#### Data shown:
◇ ◇ ◇ ◇ ◇

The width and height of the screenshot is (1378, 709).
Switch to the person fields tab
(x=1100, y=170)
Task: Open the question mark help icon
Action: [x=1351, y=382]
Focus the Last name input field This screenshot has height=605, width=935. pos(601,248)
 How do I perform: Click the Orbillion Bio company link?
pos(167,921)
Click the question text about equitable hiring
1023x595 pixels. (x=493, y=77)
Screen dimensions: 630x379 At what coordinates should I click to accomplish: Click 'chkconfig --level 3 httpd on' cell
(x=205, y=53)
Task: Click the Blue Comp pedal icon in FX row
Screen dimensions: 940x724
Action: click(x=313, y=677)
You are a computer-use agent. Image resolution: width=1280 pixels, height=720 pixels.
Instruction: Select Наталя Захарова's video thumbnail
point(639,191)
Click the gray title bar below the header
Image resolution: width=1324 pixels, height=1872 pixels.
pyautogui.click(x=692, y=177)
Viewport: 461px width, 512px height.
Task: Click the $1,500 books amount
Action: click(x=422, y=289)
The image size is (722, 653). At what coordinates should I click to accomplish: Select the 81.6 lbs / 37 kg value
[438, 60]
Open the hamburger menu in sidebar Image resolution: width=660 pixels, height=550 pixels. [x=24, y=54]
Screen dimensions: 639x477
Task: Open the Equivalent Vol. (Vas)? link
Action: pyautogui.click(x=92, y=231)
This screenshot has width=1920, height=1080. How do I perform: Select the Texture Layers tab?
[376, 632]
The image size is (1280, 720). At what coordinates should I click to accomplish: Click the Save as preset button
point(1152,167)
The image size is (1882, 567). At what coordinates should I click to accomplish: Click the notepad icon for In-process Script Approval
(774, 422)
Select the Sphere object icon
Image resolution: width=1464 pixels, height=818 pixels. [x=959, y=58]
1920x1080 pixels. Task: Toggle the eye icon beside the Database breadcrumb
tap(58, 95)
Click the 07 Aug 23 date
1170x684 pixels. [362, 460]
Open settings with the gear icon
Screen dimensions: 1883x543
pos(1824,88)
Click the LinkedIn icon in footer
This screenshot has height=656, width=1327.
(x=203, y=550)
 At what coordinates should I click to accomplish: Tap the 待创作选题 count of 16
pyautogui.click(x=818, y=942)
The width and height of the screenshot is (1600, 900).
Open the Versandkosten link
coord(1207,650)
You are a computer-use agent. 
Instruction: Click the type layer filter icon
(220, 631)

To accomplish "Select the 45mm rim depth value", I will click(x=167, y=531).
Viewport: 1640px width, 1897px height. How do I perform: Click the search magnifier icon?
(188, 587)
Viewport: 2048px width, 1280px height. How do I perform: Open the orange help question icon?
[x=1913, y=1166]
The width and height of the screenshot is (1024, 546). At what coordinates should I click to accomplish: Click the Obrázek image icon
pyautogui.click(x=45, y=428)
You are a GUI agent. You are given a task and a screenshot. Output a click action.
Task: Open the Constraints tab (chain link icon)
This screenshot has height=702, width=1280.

◇ ◇ ◇ ◇ ◇

Nothing beyond the lines from the start of the entries through the line with "Task: Click the Blue" should appear. Repeat those lines exactly, both ends included.

#### Task result:
The width and height of the screenshot is (1378, 709).
Switch to the person fields tab
(x=1100, y=170)
Task: Open the question mark help icon
Action: [x=1351, y=382]
Focus the Last name input field This screenshot has height=605, width=935. pos(601,248)
 How do I perform: Click the Orbillion Bio company link?
pos(167,921)
Click the question text about equitable hiring
1023x595 pixels. (x=493, y=77)
Screen dimensions: 630x379 At what coordinates should I click to accomplish: Click 'chkconfig --level 3 httpd on' cell
(x=205, y=53)
Task: Click the Blue Comp pedal icon in FX row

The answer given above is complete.